I found it hard to get into this book. It seemed a little incoherent, jumping from the fate of Sgt. Adam Gray, an Iraq Army vet who apparently killed himself after finding he could not reintegrate himself into civilian life, to a narrative of the Bush administration's (and the successor Obama regime's) growing enthusiasm for torturing people who it designated as enemies in the war on an adjective, to Phillip's efforts to get the victims of these policies to recount what had been done to them and the long term consequences.
Then I finally got it. Phillips cares. He cares about U.S. soldiers who, happily or grudgingly, did things to fellow human beings that will scar their humanity for life. He cares about miscellaneous Iraqis, Afghans and other designated Muslim "enemies" who suffered indignity, injury, and even, perhaps inadvertent, execution. He cares about what the gleeful brutality of U.S. policy does to our nation. Such a broad concern doesn't make for neat categories or neat organization.

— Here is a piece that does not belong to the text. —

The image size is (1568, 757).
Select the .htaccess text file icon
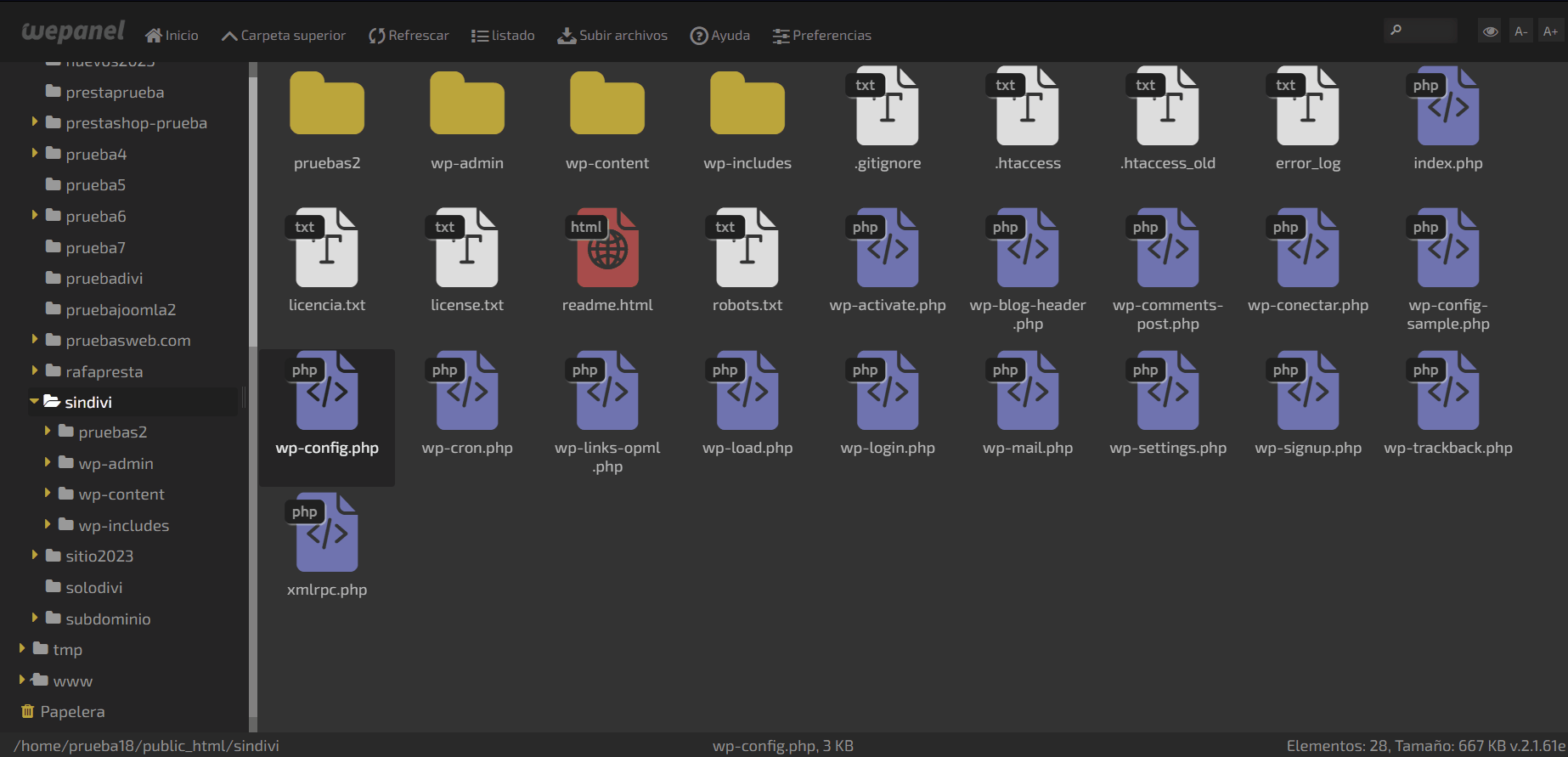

But it did make for insights into the U.S. post 9/11 torture regime that I haven't seen so clearly spelled out in other sources.
- Occupying Iraq, especially for troops who had been trained for tank warfare that never came and then were put to patrolling hostile towns, seemed simply meaningless. Phillips got some to talk about being detailed to manage Iraqi captives.
- Ever since our rulers decided to make us a torture regime, I've been impressed with how many of our soldiers and officers questioned and even resisted their trashing of the laws of war and the Geneva Conventions. Their proud professionalism did credit to the country. Phillips interviewed a West Point professor, Margaret Stock, an experienced national security lawyer and former Military Police officer -- she tells how the casual adoption of torture at the top of the command chain coupled with pop culture programs like 24 shifted attitudes among her students.
- Soldiers wanted Phillips to know that the reality of torture was both more casual and more vicious than the Abu Ghraib revelations would suggest.
- Phillips interviewed the same Iraqi victims of abuse by U.S. soldiers that I met in Jordan in 2006, including a man with a crippled hand who claims to be the guy connected to electrical leads on the box in the Abu Ghraib photos. He does a better job than I did of conveying the horror of the sexual humiliation that seems to have been a routine part of detentions.
And for many returned vets, the trauma doesn't go away. Jonathan Millantz' mother tries to put his suicide into some perspective.
None of Us Were Like This Before is a very painful book. But even if the Obama administration refuses to "look backward" U.S. citizens must, if we are to have any kind of chance to look forward to a better future.